Materials and Methods
Materials, media composition, and general growth conditions
PCRs were performed with Phusion (cloning reactions; New England Biolabs, Ipswich, MA), GoTaq (diagnostics; Promega, Madison, WI) or GemTaq (genotyping; MGQuest, Lynnwood, WA) with primers from IDT (Coralville, Iowa). Media were standard formulations as described in Pierre-Jerome et al. (2017). Plants were grown on 0.5× LS media (Caisson Laboratories, Smithfield, UT) containing 0.5% sucrose and 0.7% phytoagar (Plantmedia; Dublin, OH). Seeds were obtained from the Arabidopsis Biological Resource Center (Columbus, OH).
Analysis of sequence variation
A reference data set of the genome locations of the TIR1/AFB family and COI1 was assembled from the TAIR10 database on July 28, 2015. Transcript and coding sequences were identified using the ENSEMBL biomart version of TAIR10. The 1001 genomes Salk data set (June 28, 2010) was obtained from http://1001genomes.org/. SNPs and 1-bp deletions with a quality (PHRED) score of ≥25 (i.e., “quality_variant_filtered” files) were used for the following analysis using custom R scripts unless otherwise specified. SNPs located in genes of interest were isolated and mapped to their respective gene structures using the VariantAnnotation package (Obenchain et al. 2014). Coding variants were identified and assembled for each gene and each accession. Nucleotide diversity, Watterson’s theta, and Tajima’s D were calculated using the PopGenome package (Pfeifer et al. 2014).
In identifying polymorphisms, TIR1/AFB genes were split into F-box and LRR domains, with the F-box defined as the N terminus of the protein to I50 of TIR1 and the corresponding residues of the other genes according to the alignment generated by Tan et al. (2007). The N-terminal extension of AFB4 and -5 were excluded.

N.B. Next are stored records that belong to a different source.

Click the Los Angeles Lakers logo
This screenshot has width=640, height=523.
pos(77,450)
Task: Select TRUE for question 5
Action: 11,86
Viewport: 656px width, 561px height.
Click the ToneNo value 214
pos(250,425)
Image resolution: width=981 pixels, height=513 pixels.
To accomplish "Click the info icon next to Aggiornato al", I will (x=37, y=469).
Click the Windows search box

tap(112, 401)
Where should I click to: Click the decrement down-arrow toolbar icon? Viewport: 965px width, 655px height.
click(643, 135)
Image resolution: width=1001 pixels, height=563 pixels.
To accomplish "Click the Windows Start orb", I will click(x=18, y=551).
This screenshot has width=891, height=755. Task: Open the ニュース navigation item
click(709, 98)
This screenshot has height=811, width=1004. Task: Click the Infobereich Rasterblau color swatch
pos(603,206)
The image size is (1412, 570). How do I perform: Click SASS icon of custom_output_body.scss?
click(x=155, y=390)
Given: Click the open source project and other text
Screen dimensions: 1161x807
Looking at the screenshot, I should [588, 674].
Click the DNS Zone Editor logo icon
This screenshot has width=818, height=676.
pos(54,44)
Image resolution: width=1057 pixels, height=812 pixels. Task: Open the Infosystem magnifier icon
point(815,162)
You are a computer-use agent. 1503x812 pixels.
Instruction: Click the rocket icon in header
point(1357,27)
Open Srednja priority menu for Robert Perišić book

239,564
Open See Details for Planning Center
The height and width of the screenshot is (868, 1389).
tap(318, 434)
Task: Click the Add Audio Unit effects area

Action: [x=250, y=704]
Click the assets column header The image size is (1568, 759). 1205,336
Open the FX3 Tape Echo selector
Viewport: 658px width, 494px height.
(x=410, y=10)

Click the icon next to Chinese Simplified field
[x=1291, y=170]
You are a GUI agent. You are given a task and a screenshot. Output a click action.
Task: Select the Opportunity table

For functional analysis, nonsynonymous polymorphisms in TIR1 and AFB2 were isolated. As domain swap experiments revealed that the F-box regions of TIR1 and AFB2 confer highly similar or identical function in yeast (Supplemental Material, Figure S3), we focused our analysis on variants within the LRR domain. Highly represented and potentially functionally divergent nonsynonymous polymorphisms were then identified by creating a dN/dS matrix of all-by-all pairs of accessions for each gene using the kaks function within the seqinr R package (Charif and Lobry 2007), which implements the method of Nei and Gojobori (1986). Incalculable and infinite values were excluded from these matrices prior to extraction of outlier pairs and associated nonsynonymous polymorphisms. This set of TIR1 and AFB2 polymorphisms was then cloned into yeast expression vectors and functionally characterized as described below. The remaining polymorphisms were subsequently cloned and characterized (Figure S4 and Figure S5). Annotated code and supplemental data are in File S1.
Strain construction
Plasmids were designed using j5 (Hillson et al. 2012) and constructed by aquarium (http://klavinslab.org/aquarium.html). TIR1 and AFB2 were separately inserted into pGP8G (Havens et al. 2012) downstream of a GPD promoter and followed by 3X-FLAG–6X-HIS tandem affinity purification tag, via Golden Gate cloning (Engler et al. 2009). Mutations were introduced into the parent vectors via two-fragment Gibson assembly (Gibson et al. 2009). The coding sequence of the gene of interest was confirmed by sequencing (Genewiz; South Plainfield, NJ).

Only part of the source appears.